C'est l'argent ou plutôt l'arrivisme qui feront rentrer les choses dans l'ordre. Pour la famille d'Ernesto, l'argent de Rachel est une belle occasion pour qu'il épouse un jour la jeune fille et devienne ainsi un respectable et fortuné citoyen. Mais l'argent peut il dissimuler les véritables personnalités? Le clin d'oeil qu'adresse Ernesto à la caméra alors que le mot Fin apparaît apporte là une bien ironique réponse.
On pourra regretter que Samperi n'ait pas plus développé ses personnages et les relations
qui les unissent. Peut être aurait il été souhaitable de mieux les dessiner afin de renforcer le coté dramatique de certains éléments notamment la passion destructrice qui unit le docker à cet adolescent ainsi que les motivations qui poussent Ernesto à accepter ses avances alors que rien ne le faisait pressentir jusqu'alors.

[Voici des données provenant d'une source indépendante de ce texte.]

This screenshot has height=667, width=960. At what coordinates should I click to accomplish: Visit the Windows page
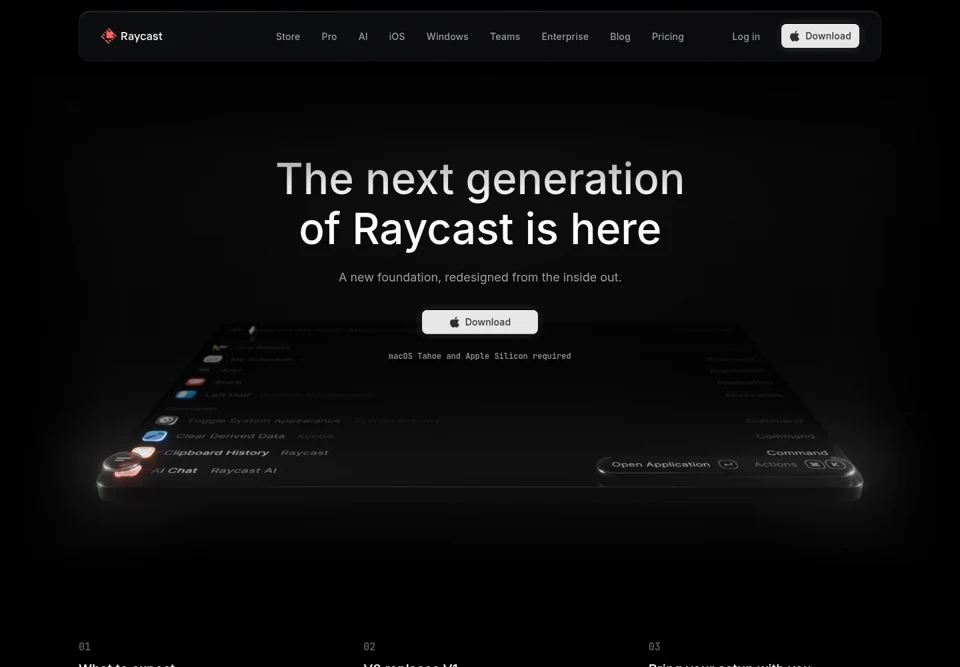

Il en va de même pour ce dilemme auquel l'adolescent doit faire face lorsqu'il découvre qu'il prend tout autant de plaisir dans une relation hétérosexuelle. Si Ernesto est l'incarnation de la plus parfaite bisexualité, celle qu'on vit sans doute ni heurt dans un parfait et total équilibre,
il aurait peut être été souhaitable de mieux expliquer ce parcours à un âge où il est bien difficile de faire la part des choses. Si ce manque de psychologie dans le trait des personnages ne nuit pas forcément à l'histoire, une étude plus poussée lui aurait apporté très certainement une profondeur non négligeable. Samperi a tout simplement opté pour la simplicité, il n'a recours à
aucune fioriture, son but n'étant justement pas de faire une profonde étude
psychologique de ses personnages. Il reste dans la superficialité tout
en allant à l'essentiel. Celle ci pourra malheureusement faire dire aux âmes chagrines que Ernesto est une oeuvre certes belle mais sans véritable âme.
En l'état, Ernesto est un très beau film dont on retiendra la beauté des images, la tendresse et la pudeur, une belle histoire joliment gay tout en nuances sur les amours homosexuelles et l'ambiguïté sexuelle adolescente sur fond de début de siècle.
Ernesto doit également beaucoup à ses interprètes notamment l'étonnante prestation de son jeune protagoniste, Martin Halm, un acteur allemand ici dans son tout premier rôle au grand écran, dont le visage respire candeur et innocence. La justesse de son jeu est admirable face à Michele Placido, toujours aussi convaincant, en docker transi d'amour. Virna Lisi incarne une mère juive tandis que Lara Wendel dans le double rôle de Lilio / Rachel est un choix assez contestable. Curieux que le réalisateur ait donné à la même actrice le rôle des jumeaux. Cela renforce cependant l'aspect troublant de cette double entité d'autant plus que le coté ingrat de Lara, tout juste sortie des amours scandaleuses de La maladolescenza, apporte une touche d'androgynie bienvenue ici. Le réalisateur la retrouvera quelques années plus tard pour la comédie juvénile Vai alla grande. Si Ernesto est un des rares films italiens à avoir traité de l'homosexualité, qui plus est de l'homosexualité adolescente, il restera surtout avec Nenè et Malizia un des films les plus réussis de son auteur.